### [Work order]
Write out exactly the lines running from the one with "This screenshot has height=1112, width=1920." to the last line of the entries, keeping both the first and the last.

### [Stored data]

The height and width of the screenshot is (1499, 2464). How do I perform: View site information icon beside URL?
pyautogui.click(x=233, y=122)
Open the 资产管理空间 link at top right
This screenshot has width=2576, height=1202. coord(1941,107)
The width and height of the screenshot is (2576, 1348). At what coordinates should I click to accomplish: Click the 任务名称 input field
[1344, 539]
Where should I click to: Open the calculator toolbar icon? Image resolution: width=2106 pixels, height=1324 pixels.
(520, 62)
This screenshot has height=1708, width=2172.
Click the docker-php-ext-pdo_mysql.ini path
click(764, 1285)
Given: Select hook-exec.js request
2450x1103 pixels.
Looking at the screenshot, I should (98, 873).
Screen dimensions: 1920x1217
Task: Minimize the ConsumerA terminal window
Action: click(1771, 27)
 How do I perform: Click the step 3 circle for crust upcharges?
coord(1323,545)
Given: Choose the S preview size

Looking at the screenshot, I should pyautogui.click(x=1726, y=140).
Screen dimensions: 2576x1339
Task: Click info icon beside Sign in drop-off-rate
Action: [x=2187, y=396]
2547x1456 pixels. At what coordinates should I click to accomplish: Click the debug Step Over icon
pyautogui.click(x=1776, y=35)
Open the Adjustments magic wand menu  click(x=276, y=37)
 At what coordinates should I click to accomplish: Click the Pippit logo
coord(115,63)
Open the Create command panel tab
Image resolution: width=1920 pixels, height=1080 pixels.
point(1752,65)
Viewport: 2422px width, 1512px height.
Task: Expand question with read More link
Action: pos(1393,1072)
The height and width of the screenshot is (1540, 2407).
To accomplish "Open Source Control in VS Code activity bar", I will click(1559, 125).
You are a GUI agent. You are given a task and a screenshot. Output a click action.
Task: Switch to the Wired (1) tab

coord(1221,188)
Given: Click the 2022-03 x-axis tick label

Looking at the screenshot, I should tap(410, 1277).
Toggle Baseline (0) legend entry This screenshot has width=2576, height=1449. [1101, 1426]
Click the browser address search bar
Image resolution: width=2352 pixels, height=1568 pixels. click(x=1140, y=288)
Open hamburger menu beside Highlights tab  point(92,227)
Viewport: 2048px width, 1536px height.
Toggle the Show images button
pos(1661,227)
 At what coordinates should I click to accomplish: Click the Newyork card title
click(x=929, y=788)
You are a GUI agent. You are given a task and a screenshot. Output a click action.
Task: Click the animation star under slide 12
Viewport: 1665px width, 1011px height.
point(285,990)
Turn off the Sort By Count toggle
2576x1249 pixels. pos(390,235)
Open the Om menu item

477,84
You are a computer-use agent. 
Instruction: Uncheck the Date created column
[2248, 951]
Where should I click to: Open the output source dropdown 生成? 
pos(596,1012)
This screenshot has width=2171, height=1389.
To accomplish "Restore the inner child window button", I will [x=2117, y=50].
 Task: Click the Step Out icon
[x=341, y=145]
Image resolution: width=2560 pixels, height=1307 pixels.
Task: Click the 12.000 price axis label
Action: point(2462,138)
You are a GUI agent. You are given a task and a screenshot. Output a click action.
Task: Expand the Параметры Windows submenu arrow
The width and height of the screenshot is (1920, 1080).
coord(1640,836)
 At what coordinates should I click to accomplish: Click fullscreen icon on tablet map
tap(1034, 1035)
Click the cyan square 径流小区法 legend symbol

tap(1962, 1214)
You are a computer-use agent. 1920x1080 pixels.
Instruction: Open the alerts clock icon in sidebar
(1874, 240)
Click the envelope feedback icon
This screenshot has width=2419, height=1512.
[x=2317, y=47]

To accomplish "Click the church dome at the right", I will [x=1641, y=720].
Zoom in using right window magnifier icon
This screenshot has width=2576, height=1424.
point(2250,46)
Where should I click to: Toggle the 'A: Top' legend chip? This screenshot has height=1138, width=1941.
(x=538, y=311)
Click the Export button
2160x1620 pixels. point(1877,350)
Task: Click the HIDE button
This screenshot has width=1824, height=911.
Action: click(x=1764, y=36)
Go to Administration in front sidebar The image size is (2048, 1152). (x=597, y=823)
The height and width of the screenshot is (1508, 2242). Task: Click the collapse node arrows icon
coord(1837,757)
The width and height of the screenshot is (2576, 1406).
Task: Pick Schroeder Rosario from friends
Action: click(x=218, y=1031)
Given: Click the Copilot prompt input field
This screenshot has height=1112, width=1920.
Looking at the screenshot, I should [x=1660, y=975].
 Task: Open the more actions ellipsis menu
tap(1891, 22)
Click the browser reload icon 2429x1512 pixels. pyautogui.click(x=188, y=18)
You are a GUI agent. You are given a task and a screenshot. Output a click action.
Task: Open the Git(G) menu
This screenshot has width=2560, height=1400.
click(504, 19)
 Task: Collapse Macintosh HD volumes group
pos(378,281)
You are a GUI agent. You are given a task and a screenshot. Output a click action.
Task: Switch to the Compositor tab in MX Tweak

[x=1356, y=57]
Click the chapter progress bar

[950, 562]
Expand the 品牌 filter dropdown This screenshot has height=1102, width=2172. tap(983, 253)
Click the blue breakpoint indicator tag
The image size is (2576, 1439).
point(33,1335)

### [Response below]
This screenshot has height=1112, width=1920.
Looking at the screenshot, I should [x=1660, y=975].
 Task: Open the more actions ellipsis menu
tap(1891, 22)
Click the browser reload icon 2429x1512 pixels. pyautogui.click(x=188, y=18)
You are a GUI agent. You are given a task and a screenshot. Output a click action.
Task: Open the Git(G) menu
This screenshot has width=2560, height=1400.
click(504, 19)
 Task: Collapse Macintosh HD volumes group
pos(378,281)
You are a GUI agent. You are given a task and a screenshot. Output a click action.
Task: Switch to the Compositor tab in MX Tweak

[x=1356, y=57]
Click the chapter progress bar

[950, 562]
Expand the 品牌 filter dropdown This screenshot has height=1102, width=2172. tap(983, 253)
Click the blue breakpoint indicator tag
The image size is (2576, 1439).
point(33,1335)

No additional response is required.